-- Requirement 1 --
Decide whether each statement (a) to (c) agrees with the methods passage below, answering yes or no and quoting the exact words of the passage that settle it. (a) The data came from rural South Africa from 2011 to 2017. (b) HIV incidence under a potential intervention was compared with incidence under a placebo. (c) The g-formula was used to model interventions on combinations of HIV risk factors.
-- Requirement 2 --
Carry on the methods passage on HIV risk factors, picking up right after its last sentence.

-- Document section --
- Opening Delimiter -

METHODS: We used the g-formula to model interventions on combinations of HIV risk factors to identify those that would prevent the most incident HIV infections, including low school attendance, intimate partner violence, depression, transactional sex, and age-disparate partnerships. We used data from the HIV Prevention Trials Network (HPTN) 068 study in rural South Africa from 2011 to 2017. We estimated HIV incidence under a potential intervention that reduced each risk factor and compared this to HIV incidence under the current distribution of these risk factors.

- Closing Delimiter -

-- Dataset entries --
- Opening Delimiter -

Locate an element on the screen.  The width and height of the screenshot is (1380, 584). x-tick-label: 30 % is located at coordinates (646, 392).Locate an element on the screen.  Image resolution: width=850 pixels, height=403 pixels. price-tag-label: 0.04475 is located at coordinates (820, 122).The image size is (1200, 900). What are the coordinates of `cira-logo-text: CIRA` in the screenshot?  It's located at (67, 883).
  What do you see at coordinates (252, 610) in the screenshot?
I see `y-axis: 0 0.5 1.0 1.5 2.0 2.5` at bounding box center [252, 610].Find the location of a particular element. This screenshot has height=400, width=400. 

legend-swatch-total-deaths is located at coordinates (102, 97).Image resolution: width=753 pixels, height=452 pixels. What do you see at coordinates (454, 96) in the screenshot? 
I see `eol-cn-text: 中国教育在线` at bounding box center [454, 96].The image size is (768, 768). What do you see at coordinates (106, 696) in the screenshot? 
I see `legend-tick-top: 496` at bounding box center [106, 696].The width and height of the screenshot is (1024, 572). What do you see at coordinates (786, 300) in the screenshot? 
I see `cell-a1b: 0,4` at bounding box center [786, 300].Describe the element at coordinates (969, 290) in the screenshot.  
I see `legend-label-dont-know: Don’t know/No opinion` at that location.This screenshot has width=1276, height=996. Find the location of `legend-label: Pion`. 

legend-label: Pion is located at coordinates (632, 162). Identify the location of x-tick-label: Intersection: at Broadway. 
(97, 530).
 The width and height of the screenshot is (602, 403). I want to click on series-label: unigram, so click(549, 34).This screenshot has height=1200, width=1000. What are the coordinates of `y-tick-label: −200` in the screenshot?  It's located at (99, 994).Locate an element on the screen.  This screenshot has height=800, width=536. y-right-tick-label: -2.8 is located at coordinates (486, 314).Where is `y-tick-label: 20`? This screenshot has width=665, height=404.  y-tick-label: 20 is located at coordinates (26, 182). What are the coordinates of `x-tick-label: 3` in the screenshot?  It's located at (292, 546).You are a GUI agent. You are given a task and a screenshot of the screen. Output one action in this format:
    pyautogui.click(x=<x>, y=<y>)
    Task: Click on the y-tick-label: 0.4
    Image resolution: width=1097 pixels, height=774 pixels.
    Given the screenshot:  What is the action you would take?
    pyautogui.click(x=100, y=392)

- Closing Delimiter -

-- Response box 1 --
(a) Yes: "We used data from the HIV Prevention Trials Network (HPTN) 068 study in rural South Africa from 2011 to 2017."
(b) No: "compared this to HIV incidence under the current distribution of these risk factors."
(c) Yes: "We used the g-formula to model interventions on combinations of HIV risk factors"

-- Response box 2 --
RESULTS: Although many factors had strong associations with HIV, potential intervention estimates did not always suggest large reductions in HIV incidence because the prevalence of risk factors was low. When modeling combination effects, an intervention to increase schooling, decrease depression, and decease transactional sex showed the largest reduction in incident infection (risk difference, -1.4%; 95% confidence interval [CI], -2.7% to -.2%), but an intervention on only transactional sex and depression still reduced HIV incidence by -1.3% (95% CI, -2.6% to -.2%).
CONCLUSIONS: To achieve the largest reductions in HIV, both prevalence of the risk factor and strength of association with HIV must be considered. Additionally, intervening on more risk factors may not necessarily result in larger reductions in HIV incidence.